Mendonça consulta PGR após PF recomendar transferência de Vorcaro
Pedido da PF foi encaminhado a Mendonça junto da comunicação sobre a rejeição da segunda proposta de delação de Vorcaro

O ministro André Mendonça, do Supremo Tribunal Federal (STF), pediu que a Procuradoria-Geral da República (PGR) se manifeste após a Polícia Federal (PF) recomendar que o banqueiro Daniel Vorcaro deixe a superintendência da corporação, em Brasília.
A medida ocorre após a PF comunicar que rejeitou a segunda proposta de delação premiada apresentada pela defesa do banqueiro.

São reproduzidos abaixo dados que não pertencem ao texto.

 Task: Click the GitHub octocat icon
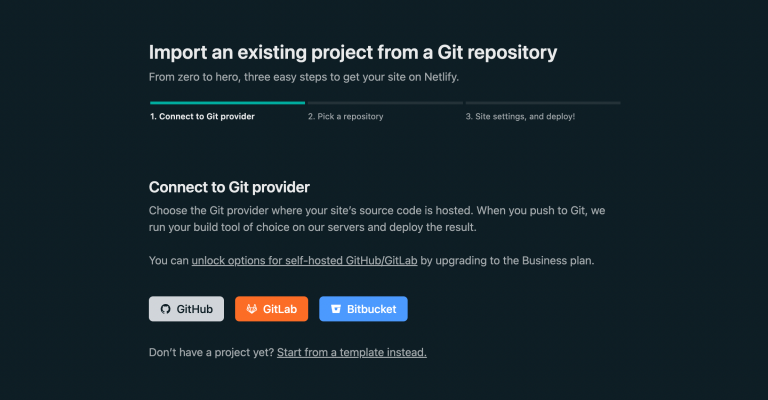[x=166, y=309]
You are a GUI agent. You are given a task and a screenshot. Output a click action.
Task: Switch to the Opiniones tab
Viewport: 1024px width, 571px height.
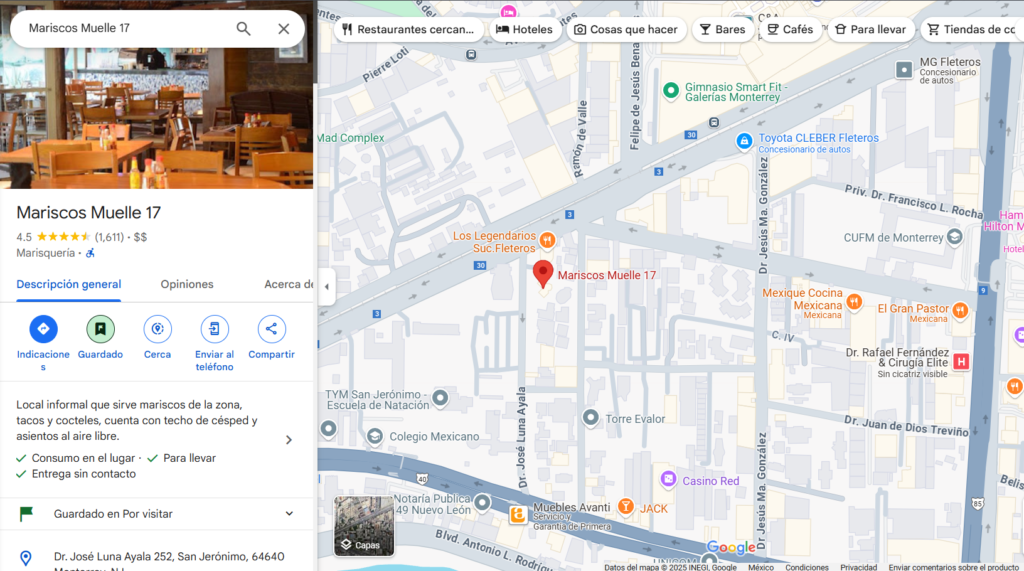coord(187,284)
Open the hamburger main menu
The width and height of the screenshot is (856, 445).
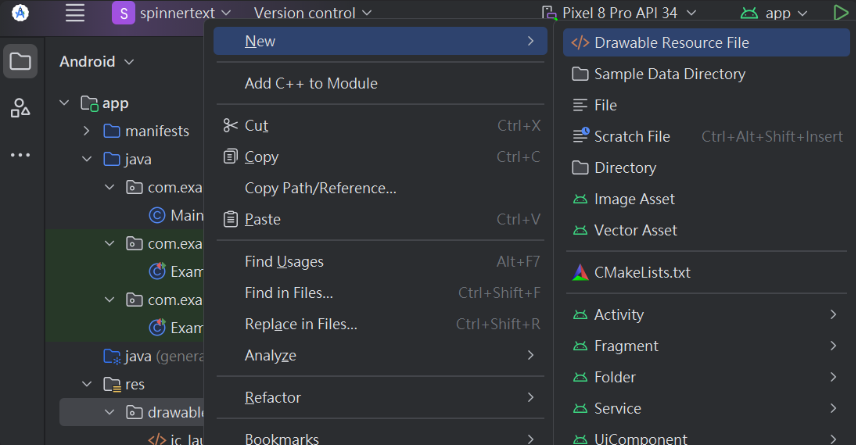tap(75, 13)
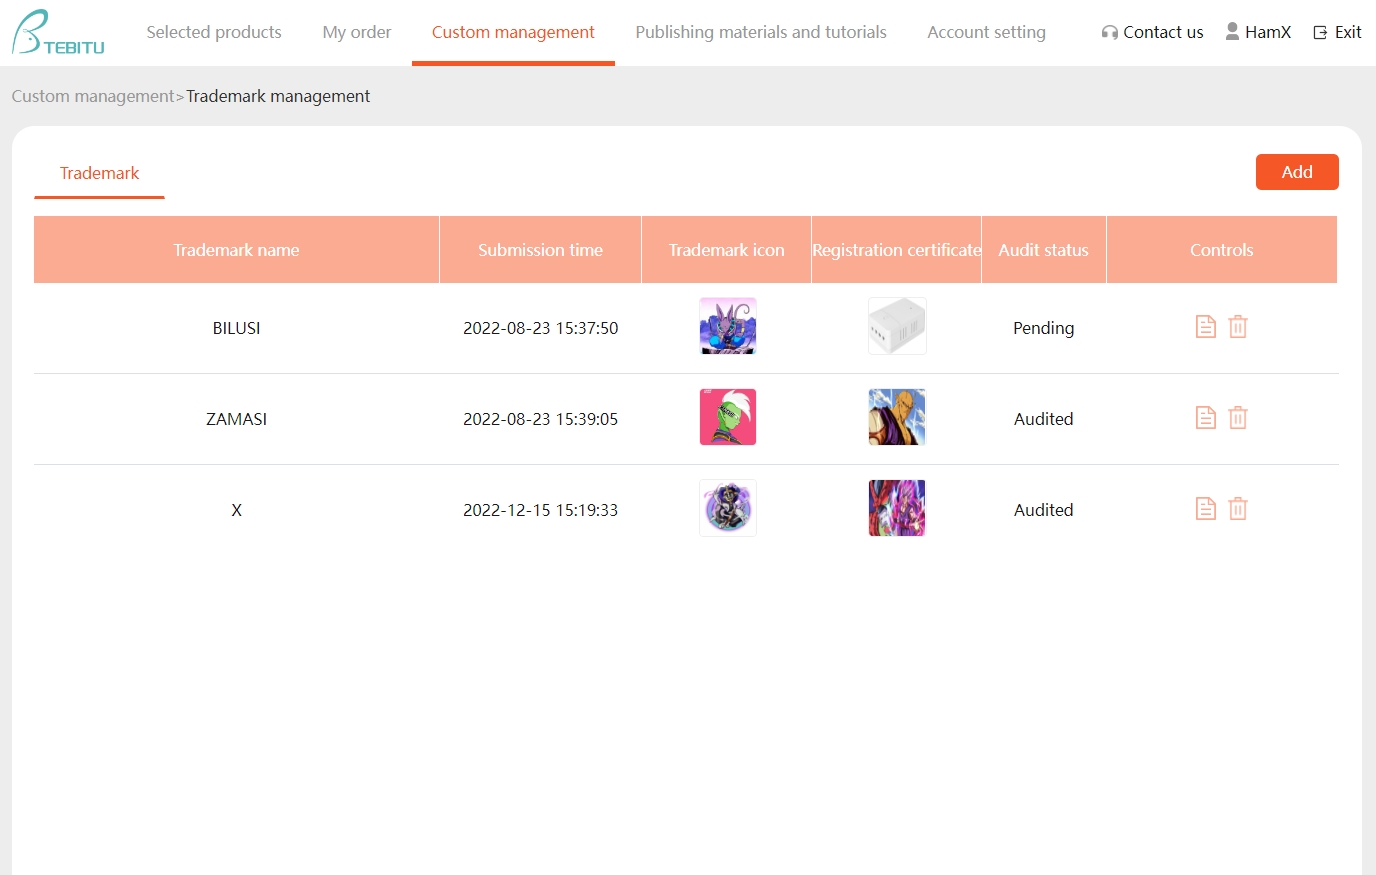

Além de informar a rejeição da proposta aos advogados de Vorcaro, os investigadores comunicaram Mendonça e recomendaram a transferência do banqueiro da cela onde está custodiado na superintendência da corporação.

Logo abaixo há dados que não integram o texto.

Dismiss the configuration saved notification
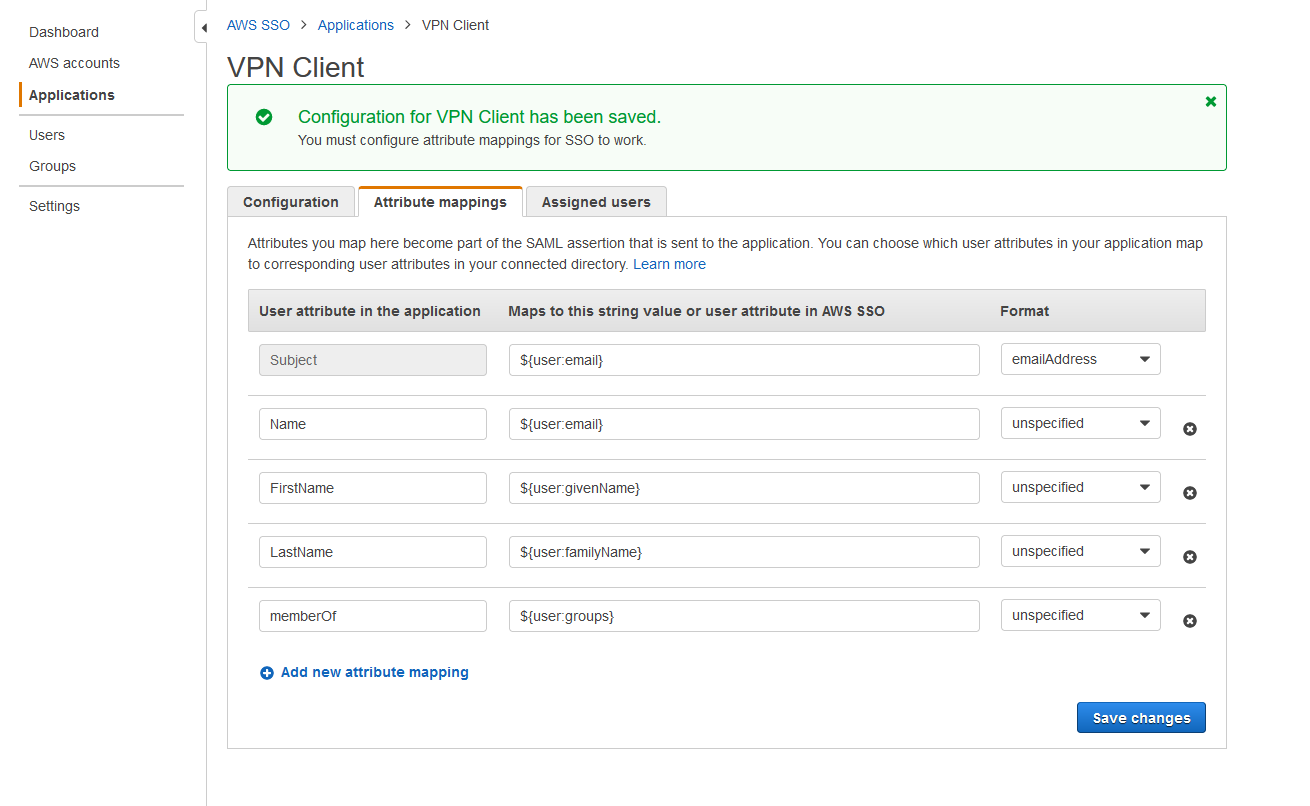coord(1210,101)
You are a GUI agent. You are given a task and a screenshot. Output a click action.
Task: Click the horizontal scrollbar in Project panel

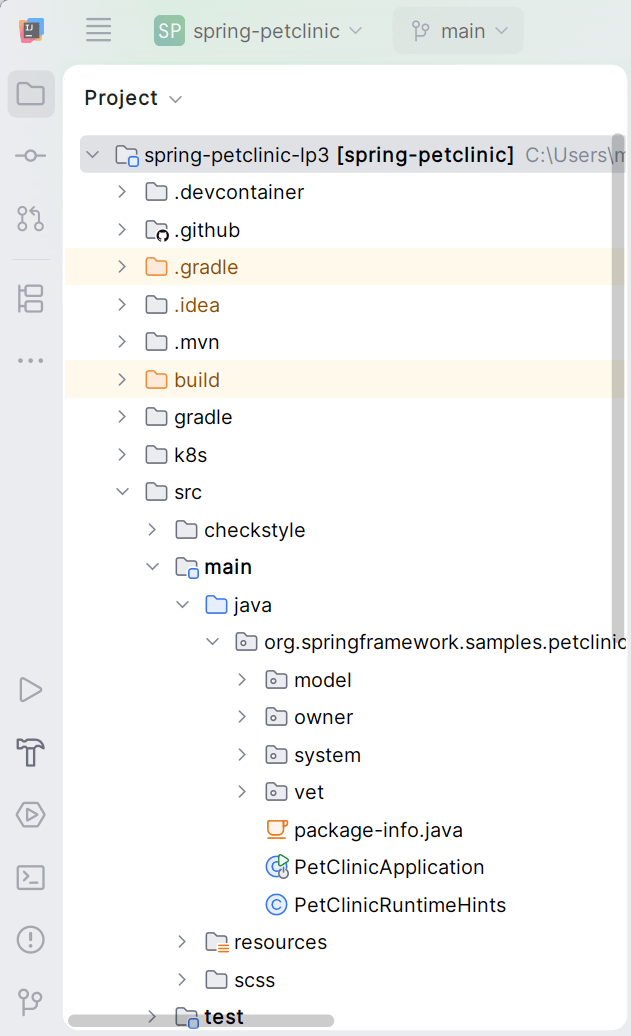[200, 1021]
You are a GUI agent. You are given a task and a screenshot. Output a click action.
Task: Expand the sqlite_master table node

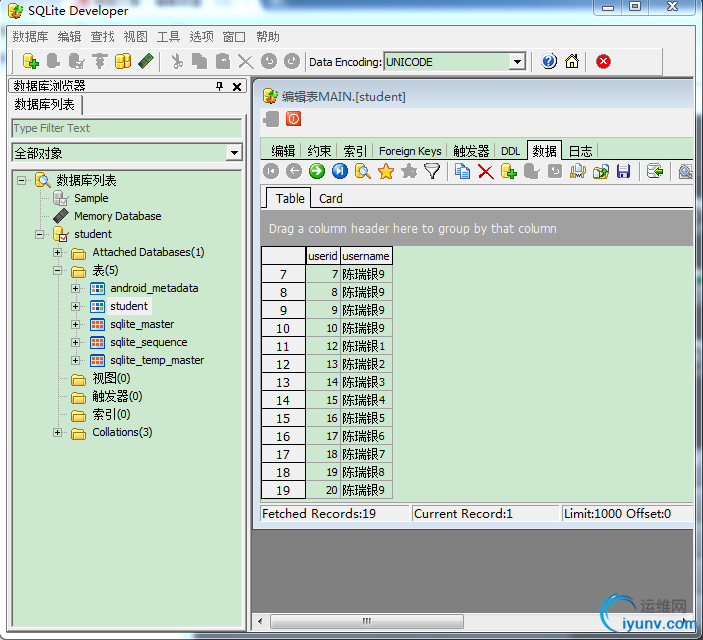pyautogui.click(x=75, y=324)
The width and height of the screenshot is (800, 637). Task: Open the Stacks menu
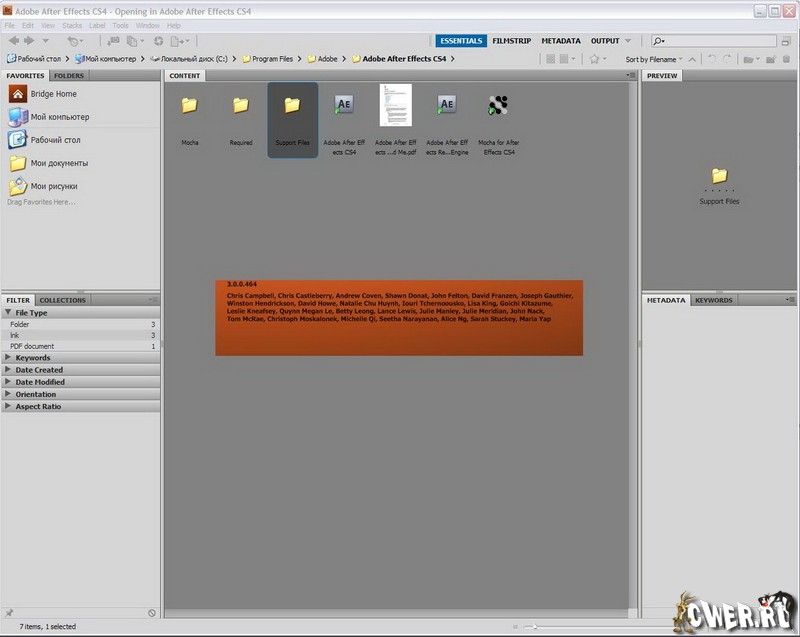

Conforme apurou a coluna, a PF sustenta que diante da rejeição da proposta de delação, não há mais motivos para que ele permaneça no recinto. No entanto, ainda não há perspectivas sobre a nova unidade prisional que poderá abrigar Vorcaro.
A defesa do banqueiro concentra esforços na análise que está sendo feita pela PGR, que também avalia a proposta de colaboração.
Preocupação
A coluna mostrou que uma ala influente da PF avalia que, se a PGR concordar com a segunda proposta, poderá expor o órgão a questionamentos futuros.

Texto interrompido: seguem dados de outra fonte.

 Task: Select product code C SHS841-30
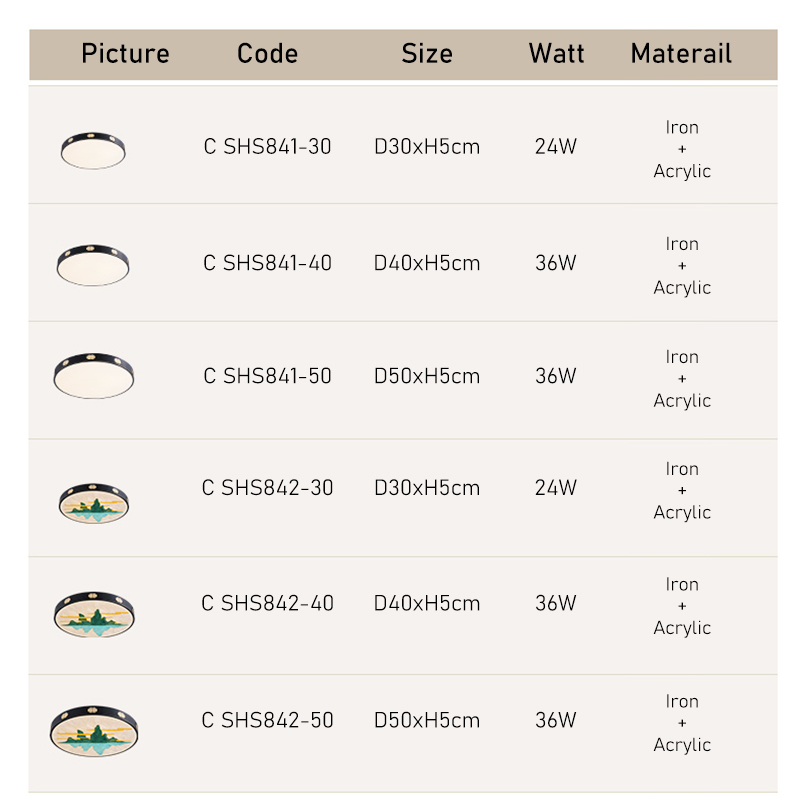[267, 147]
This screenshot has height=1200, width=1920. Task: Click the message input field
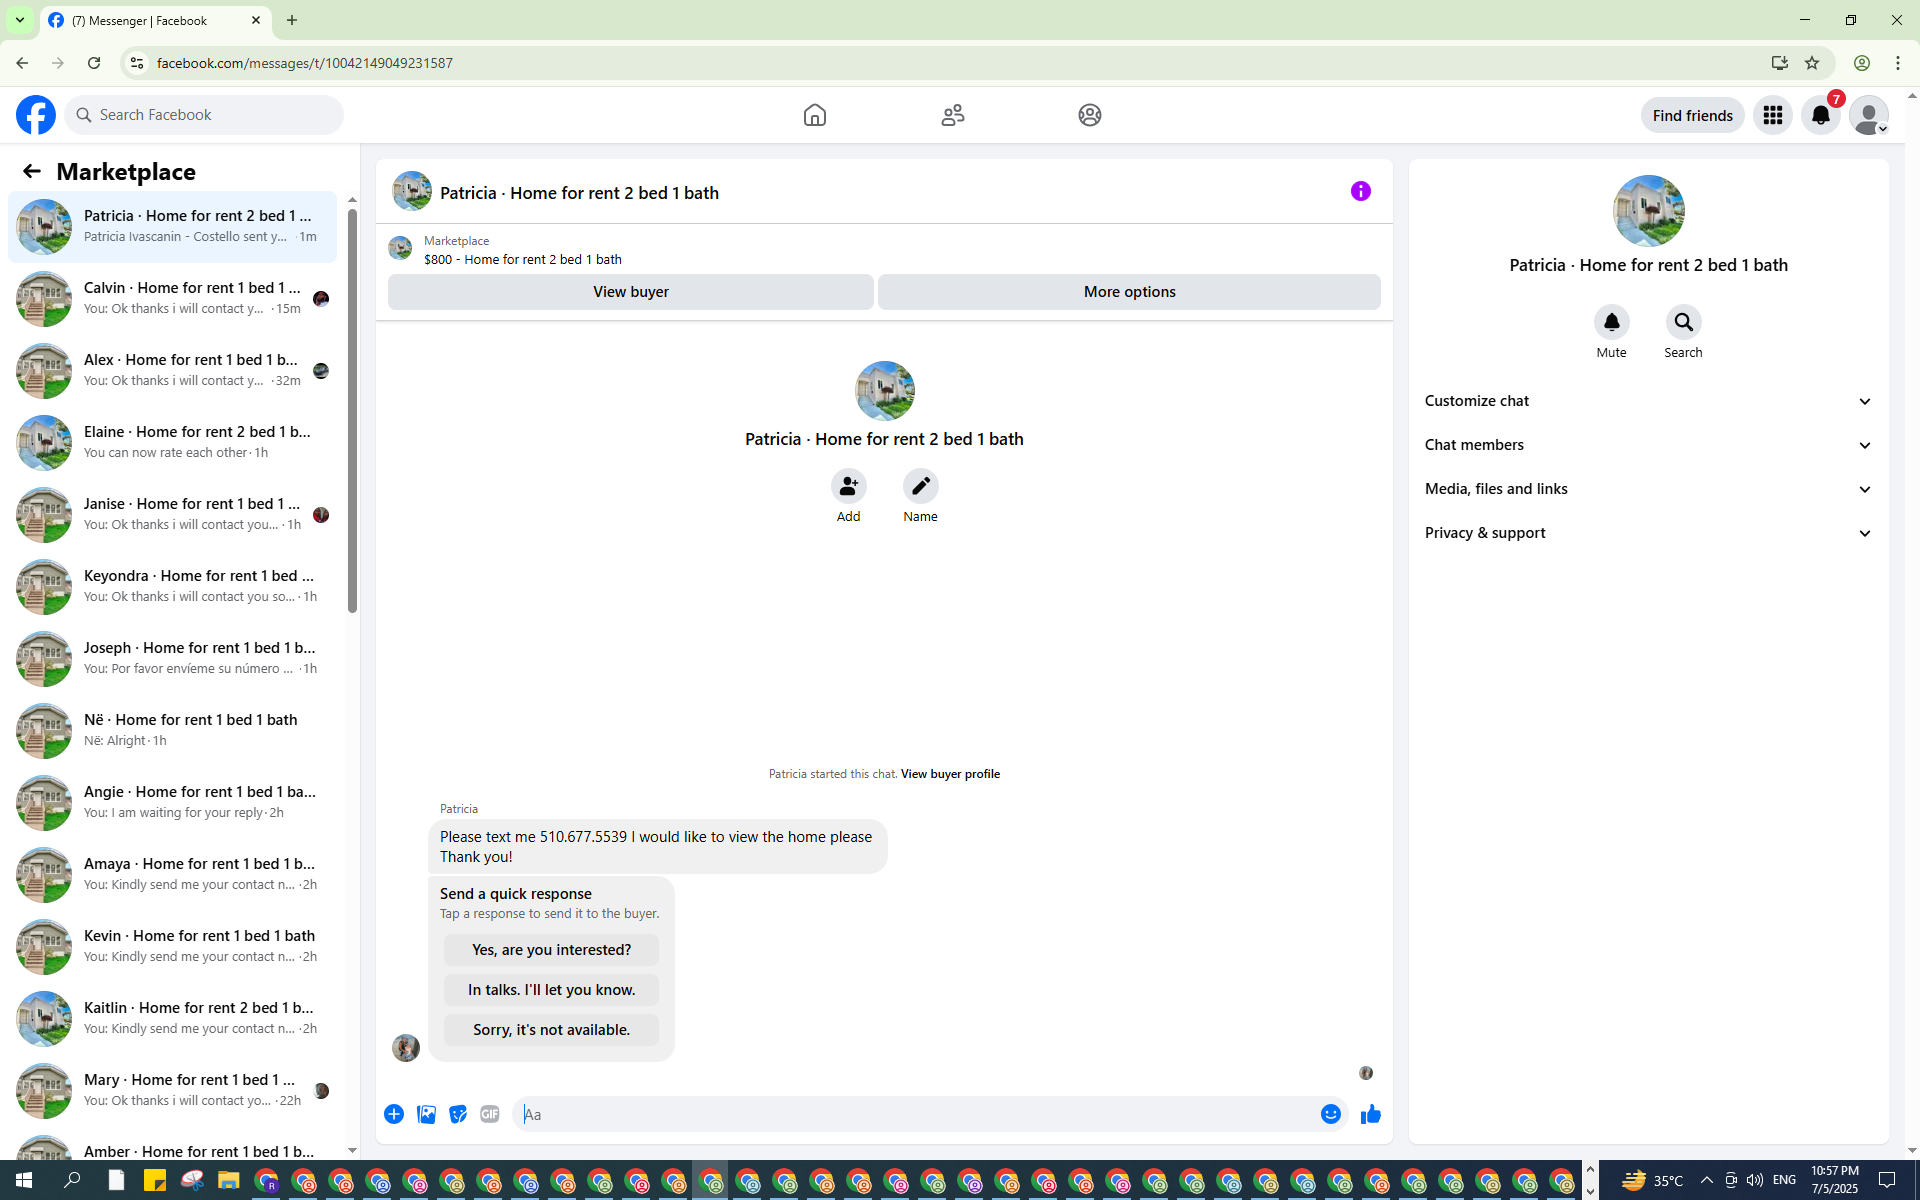tap(915, 1114)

Segundo investigadores, o material apresentado por Vorcaro não reúne elementos considerados relevantes e suficientes para justificar um acordo de colaboração premiada.
Conjunto
Essa mesma ala da PF também avalia que Mendonça dificilmente homologaria uma colaboração construída sem consenso entre os órgãos responsáveis pela investigação.
O material apresentado por Vorcaro é classificado por investigadores como uma “delação elitista”. Segundo essa avaliação, a colaboração é limitada e seletiva, restrita a informações já conhecidas ou parcialmente conhecidas pelas autoridades.